Voilà un petit récapitulatif
Les avantages du SOT :
- Convivialité car ouverts, stables, spacieux, permettant les erreurs
- Pour les plus gros modèles, possibilité d’emmener quelqu’un d’autre en plus du pagayeur, pour faire découvrir la discipline par exemple
- Embarquement / débarquement / mise à l’eau très faciles
- Prix abordable grâce à la très grande diffusion et à la construction en polyéthylène
- Facilité de rangement et de transport pour les modèles gonflables
Ses limites :
- Position plus haute sur l’eau donc plus sensible au vent et à la dégradation des conditions météo
- Les jambes ne sont pas abritées du soleil l’été et du froid l’hiver
- La maîtrise fine du kayak est plus difficile à moins d’installer des sangles cale-cuisses
- Sensation de glisse moins présente qu’en ponté
- Vitesse de croisière réduite pour les modèles larges
Merci à Paulo et à Gaël pour leur aide dans la rédaction de cet article.

Ecrit par 9 avril 2008
Je n’ai pas bien compris l’intérêt de cet article.
En effet, pourquoi comparer deux sujets qui ne sont pas comparables ?
Nous avons d’un coté le kayak de mer issu des bateaux Inuit et dont les qualités marines sont reconnues et de l’autre des planches où l’on s’assoit dessus et qui sont destinées à des sorties courtes.
Et d’ailleurs pourquoi parler de « ponté» sachant qu’un kayak de mer est forcement ponté?

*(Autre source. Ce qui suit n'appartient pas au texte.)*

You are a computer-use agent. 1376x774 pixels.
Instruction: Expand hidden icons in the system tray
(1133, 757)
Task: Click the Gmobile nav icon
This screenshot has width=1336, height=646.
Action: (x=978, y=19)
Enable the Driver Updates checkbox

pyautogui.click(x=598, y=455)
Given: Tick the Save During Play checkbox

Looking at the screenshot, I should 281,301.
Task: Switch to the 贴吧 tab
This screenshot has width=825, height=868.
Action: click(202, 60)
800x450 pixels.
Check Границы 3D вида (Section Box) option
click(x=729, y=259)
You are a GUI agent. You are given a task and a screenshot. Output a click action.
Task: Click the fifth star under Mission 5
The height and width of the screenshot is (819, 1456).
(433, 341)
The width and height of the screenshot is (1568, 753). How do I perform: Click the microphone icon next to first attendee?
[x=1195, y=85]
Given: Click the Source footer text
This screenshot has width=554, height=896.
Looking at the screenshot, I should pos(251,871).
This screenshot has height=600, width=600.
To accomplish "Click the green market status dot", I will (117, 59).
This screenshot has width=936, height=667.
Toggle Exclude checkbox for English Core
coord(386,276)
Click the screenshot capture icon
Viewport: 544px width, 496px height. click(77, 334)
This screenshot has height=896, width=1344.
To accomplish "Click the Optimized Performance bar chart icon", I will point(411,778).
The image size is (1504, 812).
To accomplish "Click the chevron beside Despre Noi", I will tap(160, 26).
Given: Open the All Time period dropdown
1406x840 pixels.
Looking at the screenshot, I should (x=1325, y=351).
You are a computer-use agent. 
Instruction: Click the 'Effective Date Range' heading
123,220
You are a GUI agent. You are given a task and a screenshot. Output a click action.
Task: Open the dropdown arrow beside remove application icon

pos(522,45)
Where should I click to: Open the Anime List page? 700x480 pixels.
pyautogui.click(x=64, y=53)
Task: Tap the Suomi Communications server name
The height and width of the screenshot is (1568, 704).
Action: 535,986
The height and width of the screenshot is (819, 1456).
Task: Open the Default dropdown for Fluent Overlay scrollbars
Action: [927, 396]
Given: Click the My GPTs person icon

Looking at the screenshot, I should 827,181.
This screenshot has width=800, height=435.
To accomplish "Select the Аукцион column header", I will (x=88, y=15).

Dans un autre domaine comme celui du vélo, a-t-on rebaptisé les vélos, « vélos sans moteur» quand les vélomoteur ont fait leur apparition ?
Au premier abord, l’aspect didactique de l’article est attrayant, toutefois il laisse penser qu’une règlementation permettant une navigation à 6 milles est un gage de crédibilité de l’embarcation. Chacun sait que ce qui est possible n’est pas forcement souhaitable et que c’est souvent l’expérience qui permet de faire cette distinction.
Et il n’est pas exact de laisser penser qu’avec « des SOT… c’est toute la pratique du kayak de mer que l’on trouve représentée» . La position du pagayeur sur l’embarcation, la capacité de chargement, la position du centre de gravité, la forme de la carène, l’exposition aux éléments, le plaisir de la glisse, la vitesse moyenne sont autant de facteurs qui influent sur « le programme de navigation» .
Il convient à mon avis -mais ce n’est qu’un avis- d’insister sur le fait qu’une embarcation ouverte favorise le refroidissement, en particulier en cas de projections d’embruns.
De grâce, ne mettons pas sur un même plan les quelques centaines d’unités de kayak de mer vendus en France chaque année et qui ont du mal à être reconnus comme de vrais bateaux avec les quelques milliers d’unités de SOT qui sont avant tout des engins de plage.
Il est important que les débutants fassent cette distinction. Je crois aussi que la pratique du kayak de mer n’est pas plus « noble» que la pratique d’un engin de plage, elle est simplement plus exigeante avec des satisfactions différentes comme celles de découvrir des horizons plus lointains.